── SOURCE RECORDS

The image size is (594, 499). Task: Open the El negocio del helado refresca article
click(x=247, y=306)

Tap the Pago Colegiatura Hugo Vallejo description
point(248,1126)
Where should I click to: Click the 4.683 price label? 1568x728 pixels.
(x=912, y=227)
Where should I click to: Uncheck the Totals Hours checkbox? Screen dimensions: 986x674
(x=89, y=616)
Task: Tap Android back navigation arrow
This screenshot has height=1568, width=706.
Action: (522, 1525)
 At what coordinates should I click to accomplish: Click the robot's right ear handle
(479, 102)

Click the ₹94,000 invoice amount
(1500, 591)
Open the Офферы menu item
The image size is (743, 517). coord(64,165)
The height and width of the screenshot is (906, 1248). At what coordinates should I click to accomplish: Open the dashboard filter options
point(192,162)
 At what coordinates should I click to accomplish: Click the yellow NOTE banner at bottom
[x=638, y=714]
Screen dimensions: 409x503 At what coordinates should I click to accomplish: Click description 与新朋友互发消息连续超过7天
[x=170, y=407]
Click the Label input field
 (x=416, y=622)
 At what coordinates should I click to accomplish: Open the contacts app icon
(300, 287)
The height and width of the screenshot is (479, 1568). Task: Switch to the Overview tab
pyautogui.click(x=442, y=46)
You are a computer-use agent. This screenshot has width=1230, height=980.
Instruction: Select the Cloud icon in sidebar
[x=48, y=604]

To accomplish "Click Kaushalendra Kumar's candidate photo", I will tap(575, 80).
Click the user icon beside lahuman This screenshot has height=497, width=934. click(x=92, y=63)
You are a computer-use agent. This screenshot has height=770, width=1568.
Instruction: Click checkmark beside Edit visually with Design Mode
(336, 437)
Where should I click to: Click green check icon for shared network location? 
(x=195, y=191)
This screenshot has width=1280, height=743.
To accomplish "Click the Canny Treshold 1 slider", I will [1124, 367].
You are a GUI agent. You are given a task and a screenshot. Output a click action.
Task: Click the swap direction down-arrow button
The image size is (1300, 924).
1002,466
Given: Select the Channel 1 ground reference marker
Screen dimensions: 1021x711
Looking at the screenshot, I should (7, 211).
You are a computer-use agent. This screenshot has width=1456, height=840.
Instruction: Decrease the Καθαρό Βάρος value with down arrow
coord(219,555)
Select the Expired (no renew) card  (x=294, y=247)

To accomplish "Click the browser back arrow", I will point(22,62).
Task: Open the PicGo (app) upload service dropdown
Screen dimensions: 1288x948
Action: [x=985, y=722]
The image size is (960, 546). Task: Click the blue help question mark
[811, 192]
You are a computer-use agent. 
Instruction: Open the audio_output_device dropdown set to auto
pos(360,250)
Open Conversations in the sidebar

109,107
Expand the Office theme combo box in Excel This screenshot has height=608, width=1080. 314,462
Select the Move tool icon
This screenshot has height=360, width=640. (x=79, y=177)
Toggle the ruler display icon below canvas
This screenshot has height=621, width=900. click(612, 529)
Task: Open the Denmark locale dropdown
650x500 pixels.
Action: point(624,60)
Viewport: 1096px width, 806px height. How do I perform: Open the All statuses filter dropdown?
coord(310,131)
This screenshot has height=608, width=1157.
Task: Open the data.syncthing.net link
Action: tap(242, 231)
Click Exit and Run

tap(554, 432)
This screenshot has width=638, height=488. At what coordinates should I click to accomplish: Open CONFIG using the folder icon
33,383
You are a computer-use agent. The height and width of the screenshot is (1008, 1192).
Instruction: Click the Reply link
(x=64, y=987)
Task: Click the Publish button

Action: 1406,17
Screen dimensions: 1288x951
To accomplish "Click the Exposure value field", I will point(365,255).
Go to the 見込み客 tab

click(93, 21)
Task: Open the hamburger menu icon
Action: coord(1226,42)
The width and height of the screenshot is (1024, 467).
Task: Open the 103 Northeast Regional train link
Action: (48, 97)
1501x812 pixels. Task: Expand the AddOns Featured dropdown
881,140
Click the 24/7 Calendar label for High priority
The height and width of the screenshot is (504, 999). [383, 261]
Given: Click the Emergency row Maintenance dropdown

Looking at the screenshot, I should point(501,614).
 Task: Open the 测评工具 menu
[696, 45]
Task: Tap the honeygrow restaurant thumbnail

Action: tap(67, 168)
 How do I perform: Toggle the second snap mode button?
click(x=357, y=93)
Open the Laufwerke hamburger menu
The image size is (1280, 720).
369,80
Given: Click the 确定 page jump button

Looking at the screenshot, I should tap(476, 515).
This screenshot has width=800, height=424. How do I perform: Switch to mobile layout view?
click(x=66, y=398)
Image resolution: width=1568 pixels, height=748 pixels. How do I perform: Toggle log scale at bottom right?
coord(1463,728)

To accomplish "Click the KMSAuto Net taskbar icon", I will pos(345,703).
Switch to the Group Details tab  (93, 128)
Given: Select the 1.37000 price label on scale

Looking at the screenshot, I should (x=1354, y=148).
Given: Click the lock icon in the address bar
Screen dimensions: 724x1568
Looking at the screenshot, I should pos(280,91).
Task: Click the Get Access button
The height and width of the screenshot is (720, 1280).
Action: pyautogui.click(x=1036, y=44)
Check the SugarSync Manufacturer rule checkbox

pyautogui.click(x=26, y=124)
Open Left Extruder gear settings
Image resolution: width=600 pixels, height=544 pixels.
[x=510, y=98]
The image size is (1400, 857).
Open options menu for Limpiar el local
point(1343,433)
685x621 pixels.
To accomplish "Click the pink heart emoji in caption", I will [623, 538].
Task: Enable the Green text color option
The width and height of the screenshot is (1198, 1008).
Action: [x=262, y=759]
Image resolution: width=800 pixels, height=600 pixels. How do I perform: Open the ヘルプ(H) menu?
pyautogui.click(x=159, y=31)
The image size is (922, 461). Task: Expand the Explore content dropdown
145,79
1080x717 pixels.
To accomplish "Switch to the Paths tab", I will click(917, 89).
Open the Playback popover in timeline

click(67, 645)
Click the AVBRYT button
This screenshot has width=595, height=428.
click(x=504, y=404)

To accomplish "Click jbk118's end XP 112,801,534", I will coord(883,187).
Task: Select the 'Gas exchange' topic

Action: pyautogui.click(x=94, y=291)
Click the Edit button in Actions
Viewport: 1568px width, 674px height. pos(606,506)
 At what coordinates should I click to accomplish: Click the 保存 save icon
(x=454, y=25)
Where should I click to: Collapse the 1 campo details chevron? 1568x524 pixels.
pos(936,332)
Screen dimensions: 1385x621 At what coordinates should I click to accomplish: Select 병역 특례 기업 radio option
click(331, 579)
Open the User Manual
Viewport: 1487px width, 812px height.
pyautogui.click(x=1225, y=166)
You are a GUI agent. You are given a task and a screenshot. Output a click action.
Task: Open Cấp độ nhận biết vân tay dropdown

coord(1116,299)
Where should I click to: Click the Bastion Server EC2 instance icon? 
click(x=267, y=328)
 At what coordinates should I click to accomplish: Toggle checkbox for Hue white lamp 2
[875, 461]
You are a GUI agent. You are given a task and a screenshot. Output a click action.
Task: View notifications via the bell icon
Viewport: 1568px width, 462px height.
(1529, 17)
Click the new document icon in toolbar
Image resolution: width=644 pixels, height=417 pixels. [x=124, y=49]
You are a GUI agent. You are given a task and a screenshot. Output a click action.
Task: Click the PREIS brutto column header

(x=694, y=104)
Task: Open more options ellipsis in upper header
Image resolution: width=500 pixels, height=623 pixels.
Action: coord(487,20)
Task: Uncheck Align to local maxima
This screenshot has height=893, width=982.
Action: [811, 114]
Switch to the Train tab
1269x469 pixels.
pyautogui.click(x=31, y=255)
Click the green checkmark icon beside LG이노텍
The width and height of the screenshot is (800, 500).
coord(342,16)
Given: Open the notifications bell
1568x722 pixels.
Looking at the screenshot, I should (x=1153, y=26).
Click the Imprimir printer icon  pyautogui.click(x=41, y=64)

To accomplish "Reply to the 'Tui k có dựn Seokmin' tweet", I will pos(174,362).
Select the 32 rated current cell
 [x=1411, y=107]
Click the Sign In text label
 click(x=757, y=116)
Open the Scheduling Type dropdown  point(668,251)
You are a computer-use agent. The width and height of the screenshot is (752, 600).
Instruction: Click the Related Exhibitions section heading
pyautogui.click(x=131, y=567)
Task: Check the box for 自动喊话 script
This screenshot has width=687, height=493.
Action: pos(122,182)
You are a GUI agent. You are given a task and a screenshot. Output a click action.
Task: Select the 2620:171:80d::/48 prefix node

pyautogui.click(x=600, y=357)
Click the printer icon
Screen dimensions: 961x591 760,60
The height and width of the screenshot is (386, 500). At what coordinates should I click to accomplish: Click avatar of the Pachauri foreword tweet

────

Your task is to copy every line in the entries that holds the string "bell".

Task: View notifications via the bell icon
Given: Open the notifications bell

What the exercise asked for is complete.